Treading the Dawn
Part 1: C.S. Lewis and the Journey of Faith
This December, the third movie in the Chronicles of Narnia series will be released. Many of us are looking forward to the appearance of The Voyage of the Dawn Treader (VDT hereafter) but right now, I’ve got a novel suggestion for you: read the book this summer.
Possibly the most moving of all the Narnia stories, VDT works its magic on us in a number of ways: as a grand tale of discovery and adventure, and an encounter with delightful, unforgettable characters. The story can also ignite our imagination with a rich tapestry of Christian symbolism. This series of articles will explore that dimension, uncovering some of the depth of symbolism Lewis builds into this journey.
VDT – or any of the Narnia stories – are not mere allegory. You don’t need to know the symbolism to “get” the story. But Lewis also knew that words (and images) have histories – a word or image used in a certain way over time captures the imagination and becomes remarkably potent. It becomes a symbol, and communicates truths larger than the words themselves.
And so, while we can enjoy Lewis’s great storytelling skills as simply that, we can also discover whole new realms of resonant meaning, echoes of truth hidden from direct view. Like the fabled wardrobe, like Aslan’s Country, the story is larger on the inside than on the outside.
Open the pages of VDT, and almost immediately we feel the briny, bracing wind in our face, smell the tang of sea air. The first and chief image Lewis develops is that of the voyage at sea. Voyage has captured our cultural imagination from the earliest days of Western civilization. Think Homer (not Simpson!): the Odyssey, Iliad. Ever since, the sailing tale has been a staple of storytellers. Even now, our techno-culture has simply reframed outer space as the new ocean – the final frontier with its starships and spaceships.

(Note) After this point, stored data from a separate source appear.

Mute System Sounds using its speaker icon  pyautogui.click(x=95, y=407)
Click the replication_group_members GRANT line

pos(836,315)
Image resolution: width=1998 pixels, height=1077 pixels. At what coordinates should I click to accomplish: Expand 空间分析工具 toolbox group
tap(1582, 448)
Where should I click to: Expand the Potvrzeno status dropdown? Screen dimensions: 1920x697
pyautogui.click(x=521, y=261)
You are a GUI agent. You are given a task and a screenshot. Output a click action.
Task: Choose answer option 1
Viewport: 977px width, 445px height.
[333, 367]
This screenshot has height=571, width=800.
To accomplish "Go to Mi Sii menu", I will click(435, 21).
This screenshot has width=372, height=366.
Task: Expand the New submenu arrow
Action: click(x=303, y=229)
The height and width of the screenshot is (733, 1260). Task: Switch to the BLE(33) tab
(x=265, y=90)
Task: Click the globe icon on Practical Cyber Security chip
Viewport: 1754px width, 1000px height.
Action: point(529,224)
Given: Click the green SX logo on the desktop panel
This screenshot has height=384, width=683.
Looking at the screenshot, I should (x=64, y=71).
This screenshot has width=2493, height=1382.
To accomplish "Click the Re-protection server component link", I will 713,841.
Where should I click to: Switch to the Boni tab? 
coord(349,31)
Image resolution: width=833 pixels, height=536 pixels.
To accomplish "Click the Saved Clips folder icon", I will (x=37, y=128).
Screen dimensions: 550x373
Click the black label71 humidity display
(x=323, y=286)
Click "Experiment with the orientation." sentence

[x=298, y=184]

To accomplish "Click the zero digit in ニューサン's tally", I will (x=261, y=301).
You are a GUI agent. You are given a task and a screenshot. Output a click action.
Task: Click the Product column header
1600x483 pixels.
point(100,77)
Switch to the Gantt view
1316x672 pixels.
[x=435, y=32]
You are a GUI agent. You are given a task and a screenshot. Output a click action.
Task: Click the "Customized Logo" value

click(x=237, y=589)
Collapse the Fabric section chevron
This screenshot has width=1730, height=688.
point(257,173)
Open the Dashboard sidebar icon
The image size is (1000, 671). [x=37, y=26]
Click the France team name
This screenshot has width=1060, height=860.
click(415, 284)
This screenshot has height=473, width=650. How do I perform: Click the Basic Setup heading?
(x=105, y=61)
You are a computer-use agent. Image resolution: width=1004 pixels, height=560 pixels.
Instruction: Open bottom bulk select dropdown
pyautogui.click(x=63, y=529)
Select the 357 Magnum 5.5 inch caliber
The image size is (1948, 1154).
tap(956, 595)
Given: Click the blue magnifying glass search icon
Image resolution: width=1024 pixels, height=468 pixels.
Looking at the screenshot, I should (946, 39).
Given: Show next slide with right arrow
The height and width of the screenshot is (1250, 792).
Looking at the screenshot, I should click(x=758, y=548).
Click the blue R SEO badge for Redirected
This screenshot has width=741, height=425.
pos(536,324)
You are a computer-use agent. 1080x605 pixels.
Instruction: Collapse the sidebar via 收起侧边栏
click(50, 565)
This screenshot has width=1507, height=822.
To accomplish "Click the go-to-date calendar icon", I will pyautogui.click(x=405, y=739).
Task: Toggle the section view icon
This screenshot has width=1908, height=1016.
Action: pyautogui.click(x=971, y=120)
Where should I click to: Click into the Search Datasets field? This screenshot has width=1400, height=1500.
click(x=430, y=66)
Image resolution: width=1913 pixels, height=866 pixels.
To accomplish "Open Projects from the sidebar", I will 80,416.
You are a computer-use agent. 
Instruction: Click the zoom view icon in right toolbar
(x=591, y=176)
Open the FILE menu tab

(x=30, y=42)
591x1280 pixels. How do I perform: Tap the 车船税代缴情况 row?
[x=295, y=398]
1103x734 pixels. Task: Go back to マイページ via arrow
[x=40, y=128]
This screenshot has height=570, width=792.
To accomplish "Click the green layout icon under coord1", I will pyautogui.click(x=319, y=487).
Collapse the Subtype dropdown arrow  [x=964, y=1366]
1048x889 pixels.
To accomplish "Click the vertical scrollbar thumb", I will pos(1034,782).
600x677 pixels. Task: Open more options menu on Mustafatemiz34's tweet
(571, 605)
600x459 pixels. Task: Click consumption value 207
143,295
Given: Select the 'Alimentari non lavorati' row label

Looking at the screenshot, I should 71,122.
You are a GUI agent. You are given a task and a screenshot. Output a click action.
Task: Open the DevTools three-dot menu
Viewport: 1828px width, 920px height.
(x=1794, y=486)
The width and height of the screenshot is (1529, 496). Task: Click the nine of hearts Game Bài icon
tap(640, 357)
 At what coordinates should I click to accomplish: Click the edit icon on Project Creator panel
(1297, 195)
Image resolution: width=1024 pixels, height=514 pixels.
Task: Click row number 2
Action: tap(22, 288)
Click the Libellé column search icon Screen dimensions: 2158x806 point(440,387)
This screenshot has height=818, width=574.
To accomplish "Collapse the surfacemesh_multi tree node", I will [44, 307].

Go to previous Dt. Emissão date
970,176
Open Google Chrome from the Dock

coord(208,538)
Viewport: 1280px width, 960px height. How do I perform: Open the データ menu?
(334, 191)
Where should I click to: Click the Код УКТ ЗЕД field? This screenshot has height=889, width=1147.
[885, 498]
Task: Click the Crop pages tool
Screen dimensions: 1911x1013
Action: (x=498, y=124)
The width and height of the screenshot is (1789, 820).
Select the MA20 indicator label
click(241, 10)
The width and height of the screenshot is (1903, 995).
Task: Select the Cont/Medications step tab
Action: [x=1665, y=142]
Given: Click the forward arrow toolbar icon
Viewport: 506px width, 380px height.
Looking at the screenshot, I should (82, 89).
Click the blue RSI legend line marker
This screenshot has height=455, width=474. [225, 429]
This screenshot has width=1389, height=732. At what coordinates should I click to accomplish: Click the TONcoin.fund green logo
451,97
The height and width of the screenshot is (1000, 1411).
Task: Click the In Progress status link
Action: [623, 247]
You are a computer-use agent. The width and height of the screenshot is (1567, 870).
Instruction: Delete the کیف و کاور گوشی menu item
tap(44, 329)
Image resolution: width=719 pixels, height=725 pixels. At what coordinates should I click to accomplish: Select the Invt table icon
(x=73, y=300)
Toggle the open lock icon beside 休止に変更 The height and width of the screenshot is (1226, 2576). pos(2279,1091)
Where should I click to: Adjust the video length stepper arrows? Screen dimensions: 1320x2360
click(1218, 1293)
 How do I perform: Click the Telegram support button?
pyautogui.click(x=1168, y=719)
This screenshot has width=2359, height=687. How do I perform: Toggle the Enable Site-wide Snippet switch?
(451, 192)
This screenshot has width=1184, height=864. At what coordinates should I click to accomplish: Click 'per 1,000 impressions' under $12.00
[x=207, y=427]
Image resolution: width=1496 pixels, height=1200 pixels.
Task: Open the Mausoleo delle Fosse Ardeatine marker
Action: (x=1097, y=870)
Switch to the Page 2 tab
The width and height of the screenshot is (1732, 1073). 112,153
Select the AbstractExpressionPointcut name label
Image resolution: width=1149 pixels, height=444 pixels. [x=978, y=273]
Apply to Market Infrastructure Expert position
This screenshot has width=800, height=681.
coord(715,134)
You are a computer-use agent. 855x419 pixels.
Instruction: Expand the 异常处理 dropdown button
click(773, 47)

Christianity also builds on this traditional imagery. The ship is a classic Christian symbol for the church: the community on the journey of faith (note the main section in traditional church architecture is the nave, i.e. “ship”).
Some of this is probably due to Jesus himself. Think how much of the Gospels is set in the environment of the Sea of Galilee: “James and John were in a boat, mending their nets, when Jesus called them”; “He came to them in the midst of the storm, walking on the water”; “He was asleep in the bottom of the boat.” The church is that group of Jesus-followers, fellow sailors, with whom we hear Jesus’ call, sense his power, find peace in the midst of chaos – and sometimes cry out because it seems he’s just not listening. We wait for him to wake up, even if only to rebuke us for our small faith.
The Dawn Treader offers a fertile image for thinking about the church. While it begins as a majestic and regal vessel, it endures storms, sometimes to the point of destruction and rebuilding. It’s crowded with people who don’t always get along. But it has a clear purpose, without a precise destination; it’s properly oriented (notice the root meaning: “facing east”) – toward the sun, the “Utter East.”
This orientation builds on the symbolic meaning of east: sunrise is a resurrection symbol, connected to both Christ’s first coming (the Bethlehem star, Matthew 2:2) and his return (Matthew 24:27). The church’s purpose is to “tread the dawn” – to live with a determined orientation to Christ and his resurrection life that allows the crew to navigate the shoals and storms of our lives.
A final insight comes in the opening chapters of VDT. Lewis gives a compelling portrait of how the church can mirror the ministry of Jesus. In the story’s first real adventure, the chief characters (Narnian King Caspian, Reepicheep the mouse, Lucy and Edmund, and their obnoxious cousin Eustace) are captured by slave-trading pirates. Eventually, they’re not only freed, but they aggressively put an end to the slave trade.
The church, as it embarks on its journey, incarnates the return of the King. Jesus proclaimed, at the beginning of his public ministry, “The Spirit of the Lord is on me, because he has anointed me to proclaim good news to the poor. He has sent me to proclaim freedom for the prisoners and recovery of sight for the blind, to set the oppressed free, to proclaim the year of the Lord’s favour” (see Luke 4:14–30).
If this is the beginning of our Lord’s journey, surely it is to be a part of ours also.